REQUIREMENT: After finding the line that contains "Instruction: Expand the Exchange menu" in the entries below, retype it and every following line precisely, the last included.

[Saved data entries]

=-=-=-=-=

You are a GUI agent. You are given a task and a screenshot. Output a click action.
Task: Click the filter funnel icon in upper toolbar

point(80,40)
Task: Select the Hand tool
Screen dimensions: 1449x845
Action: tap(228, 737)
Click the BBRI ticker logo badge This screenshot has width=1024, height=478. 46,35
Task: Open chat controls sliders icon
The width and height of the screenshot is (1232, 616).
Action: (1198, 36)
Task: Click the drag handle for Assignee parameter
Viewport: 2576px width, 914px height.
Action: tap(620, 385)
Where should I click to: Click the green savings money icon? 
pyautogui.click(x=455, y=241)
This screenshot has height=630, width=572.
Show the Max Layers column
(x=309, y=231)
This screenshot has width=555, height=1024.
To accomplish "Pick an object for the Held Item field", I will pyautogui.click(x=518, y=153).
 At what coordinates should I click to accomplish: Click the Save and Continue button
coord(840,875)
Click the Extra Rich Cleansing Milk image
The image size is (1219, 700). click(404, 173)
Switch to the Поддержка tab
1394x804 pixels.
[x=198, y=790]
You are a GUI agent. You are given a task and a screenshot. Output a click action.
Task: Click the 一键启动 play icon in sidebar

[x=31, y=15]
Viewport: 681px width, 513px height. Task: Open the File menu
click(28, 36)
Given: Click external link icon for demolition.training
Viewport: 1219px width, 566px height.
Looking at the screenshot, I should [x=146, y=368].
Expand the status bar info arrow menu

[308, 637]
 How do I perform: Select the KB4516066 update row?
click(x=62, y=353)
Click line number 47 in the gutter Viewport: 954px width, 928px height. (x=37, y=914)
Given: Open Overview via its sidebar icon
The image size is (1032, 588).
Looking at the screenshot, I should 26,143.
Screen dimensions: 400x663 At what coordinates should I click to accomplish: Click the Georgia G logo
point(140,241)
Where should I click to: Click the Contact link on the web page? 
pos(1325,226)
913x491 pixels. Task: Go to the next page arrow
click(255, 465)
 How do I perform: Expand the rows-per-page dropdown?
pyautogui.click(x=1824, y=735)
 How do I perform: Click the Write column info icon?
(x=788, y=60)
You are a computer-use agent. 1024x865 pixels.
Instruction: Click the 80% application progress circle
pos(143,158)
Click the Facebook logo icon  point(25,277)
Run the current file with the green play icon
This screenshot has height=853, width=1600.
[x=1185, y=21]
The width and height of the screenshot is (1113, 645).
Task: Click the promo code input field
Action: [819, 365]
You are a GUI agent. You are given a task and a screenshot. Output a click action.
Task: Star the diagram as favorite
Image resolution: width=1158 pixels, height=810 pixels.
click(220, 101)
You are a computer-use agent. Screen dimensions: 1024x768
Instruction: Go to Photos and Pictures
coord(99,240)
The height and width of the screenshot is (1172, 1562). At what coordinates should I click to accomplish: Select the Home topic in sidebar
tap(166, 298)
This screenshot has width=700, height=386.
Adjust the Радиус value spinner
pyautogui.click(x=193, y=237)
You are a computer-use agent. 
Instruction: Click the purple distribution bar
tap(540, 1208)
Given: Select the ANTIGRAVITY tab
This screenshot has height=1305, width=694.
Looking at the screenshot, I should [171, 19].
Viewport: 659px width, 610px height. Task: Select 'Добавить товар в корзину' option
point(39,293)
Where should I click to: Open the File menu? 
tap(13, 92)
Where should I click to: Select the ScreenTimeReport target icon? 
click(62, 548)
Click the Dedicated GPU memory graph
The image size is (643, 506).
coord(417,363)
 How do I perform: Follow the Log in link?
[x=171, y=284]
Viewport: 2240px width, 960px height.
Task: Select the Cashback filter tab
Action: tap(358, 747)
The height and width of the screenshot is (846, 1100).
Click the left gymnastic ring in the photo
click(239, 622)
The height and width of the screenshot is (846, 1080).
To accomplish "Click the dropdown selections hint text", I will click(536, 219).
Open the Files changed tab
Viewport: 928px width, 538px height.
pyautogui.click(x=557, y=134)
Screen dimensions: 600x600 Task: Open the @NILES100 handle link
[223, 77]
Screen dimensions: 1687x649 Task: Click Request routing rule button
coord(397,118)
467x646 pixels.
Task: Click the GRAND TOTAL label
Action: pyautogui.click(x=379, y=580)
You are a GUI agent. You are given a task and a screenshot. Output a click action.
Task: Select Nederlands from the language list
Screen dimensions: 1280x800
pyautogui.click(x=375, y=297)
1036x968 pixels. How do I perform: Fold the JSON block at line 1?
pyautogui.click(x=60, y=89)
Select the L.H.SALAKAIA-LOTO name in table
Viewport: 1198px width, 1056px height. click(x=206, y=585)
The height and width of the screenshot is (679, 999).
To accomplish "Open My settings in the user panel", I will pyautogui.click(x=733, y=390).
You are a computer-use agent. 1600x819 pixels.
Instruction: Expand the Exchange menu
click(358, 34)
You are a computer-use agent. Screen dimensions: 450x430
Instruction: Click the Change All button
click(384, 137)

=-=-=-=-=

SOLVED EXERCISE:
Instruction: Expand the Exchange menu
click(358, 34)
You are a computer-use agent. Screen dimensions: 450x430
Instruction: Click the Change All button
click(384, 137)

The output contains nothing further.